Marcia Gay Harden
In a world where anti-materialist sentiment has become the new religion of many, it is not surprising that Hollywood can see cash to be made in celebratory tales of those who wish to return to an imagined purity of Nature. There are many in the West who share, like some guilty secret, the words of Tyler Durden (as spoken by Brad Pitt) in Fight Club: “The things you own end up owning you.” Couple this with the modern fear that we’re living on a planet that’s about to expire, and you can join the dots between The Day After Tomorrow, An Inconvenient Truth and, now, Into The Wild.
Sean Penn is a director, much like Michael Moore, who clearly feels movies must preach before they can begin to entertain. Unfortunately, he has got that the wrong way round. Moreover, his latest Oscar-hopeful, a reframing of youthful naivet as ancient wisdom and a celebration of the nietzscheanisation of American youth, is fraught with tiresome problems.
Penn has adapted the eponymous biography, written by Jon Krakauer, of straight-A student Christopher McCandless (Emile Hirsch) who rejected his middle-class upbringing and the chance of a materially comfortable world in favour of asceticism and, specifically, a pilgrimage to Alaska where he hoped to live off the land. Reconstructed from McCandless’s journal, and with voiceover narration in part provided by his sister, Carine (Jena Malone), the film tells the story of Chris’s odyssey from college graduation to his arrival in the Yukon, with only a backpack full of donated tools, a book on edible flora and fauna and some notes on how to kill and preserve animals for food.

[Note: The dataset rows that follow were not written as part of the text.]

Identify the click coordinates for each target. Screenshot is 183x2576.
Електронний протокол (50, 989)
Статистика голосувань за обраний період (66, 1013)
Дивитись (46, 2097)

Through his encounters with a cross-section of Americans, from hippies to blue-collar workers to ex-soldiers turned ministers, he learns lessons about companionship, the value of family, and the difficulties of total self-reliance which, ultimately, lead him to dramatic life-changing reassessments of his choices.
In the hands of a more skilful director, and possibly one with less of a point to bludgeon home, there is much moose meat on the bones of this tragic tale for a very good film. Instead, Penn chooses not only to bore his audience with a meandering pace and meaningless authorial flourishes, but also to rob the story of its truth by sidestepping the issue of the evident mental illness of his protagonist. There is a challenging story to be told about youthful exuberance’s potential to descend into madness but this is not it.
Penn rather chooses to turn McCandless into something approaching the Second Coming, whose ability to aphorise from Thoreau, Tolstoy and Byron could apparently save marriages, rehabilitate criminals and give the elderly back their youth. He exaggerates without questioning, and even less evidence, that McCandless was drawn to this because of abuse in his family, and, using surreptitious references to the first Gulf War, implies some justice in his rejection of the modern world. This is a film written by a hippy with all that entails fuzzy logic, naivet and social selfishness.
There is no denying that McCandless had courage, however misplaced and messianic. Scenes which show this are genuinely moving because they show us a side of ourselves that, in the comfort of a cinema, we might feel we are denying. For the rest, though, Penn’s exercise in emotional manipulation, can only end up making us feel bad about ourselves and the world we live in; this, in my book, neither constitutes good entertainment nor good storytelling.